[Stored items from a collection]

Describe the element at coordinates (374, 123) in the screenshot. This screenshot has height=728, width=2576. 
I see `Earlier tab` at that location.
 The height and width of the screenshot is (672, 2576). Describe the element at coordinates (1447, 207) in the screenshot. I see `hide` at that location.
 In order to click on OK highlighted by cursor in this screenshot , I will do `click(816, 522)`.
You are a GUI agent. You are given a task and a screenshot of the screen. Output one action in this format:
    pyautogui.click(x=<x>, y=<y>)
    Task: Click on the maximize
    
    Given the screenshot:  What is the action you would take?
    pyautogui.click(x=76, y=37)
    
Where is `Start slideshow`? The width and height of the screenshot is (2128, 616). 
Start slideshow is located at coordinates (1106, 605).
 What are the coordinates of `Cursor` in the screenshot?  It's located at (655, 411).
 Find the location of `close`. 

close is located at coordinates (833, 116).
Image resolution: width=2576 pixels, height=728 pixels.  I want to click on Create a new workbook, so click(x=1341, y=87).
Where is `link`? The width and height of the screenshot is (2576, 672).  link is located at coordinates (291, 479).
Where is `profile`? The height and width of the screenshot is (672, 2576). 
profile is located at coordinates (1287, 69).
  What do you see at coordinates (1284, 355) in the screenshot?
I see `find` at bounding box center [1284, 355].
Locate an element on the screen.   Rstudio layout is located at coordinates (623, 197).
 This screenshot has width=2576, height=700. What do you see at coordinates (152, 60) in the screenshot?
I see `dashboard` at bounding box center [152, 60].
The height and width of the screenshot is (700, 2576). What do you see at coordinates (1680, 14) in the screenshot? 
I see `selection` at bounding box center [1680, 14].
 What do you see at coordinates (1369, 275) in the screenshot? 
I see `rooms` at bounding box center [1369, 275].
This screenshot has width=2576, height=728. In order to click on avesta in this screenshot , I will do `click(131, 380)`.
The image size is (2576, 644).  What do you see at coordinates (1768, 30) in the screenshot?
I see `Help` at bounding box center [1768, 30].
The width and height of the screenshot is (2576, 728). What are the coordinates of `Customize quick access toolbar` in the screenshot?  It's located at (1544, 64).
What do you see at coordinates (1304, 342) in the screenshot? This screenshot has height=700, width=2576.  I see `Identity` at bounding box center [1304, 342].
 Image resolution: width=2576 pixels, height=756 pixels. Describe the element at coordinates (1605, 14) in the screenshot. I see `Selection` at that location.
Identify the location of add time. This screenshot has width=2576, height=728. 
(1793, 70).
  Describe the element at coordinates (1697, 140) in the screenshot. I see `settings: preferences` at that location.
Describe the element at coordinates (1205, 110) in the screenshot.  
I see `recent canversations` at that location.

WHAT TO WORK ON. Write out, word for word, the lines from the line with "The width and height of the screenshot is (2576, 728)." to the line with "Image resolution: width=2576 pixels, height=756", including both of those lines.

PROBLEM SOLUTION.
The width and height of the screenshot is (2576, 728). What are the coordinates of `Customize quick access toolbar` in the screenshot?  It's located at (1544, 64).
What do you see at coordinates (1304, 342) in the screenshot? This screenshot has height=700, width=2576.  I see `Identity` at bounding box center [1304, 342].
 Image resolution: width=2576 pixels, height=756 pixels. Describe the element at coordinates (1605, 14) in the screenshot. I see `Selection` at that location.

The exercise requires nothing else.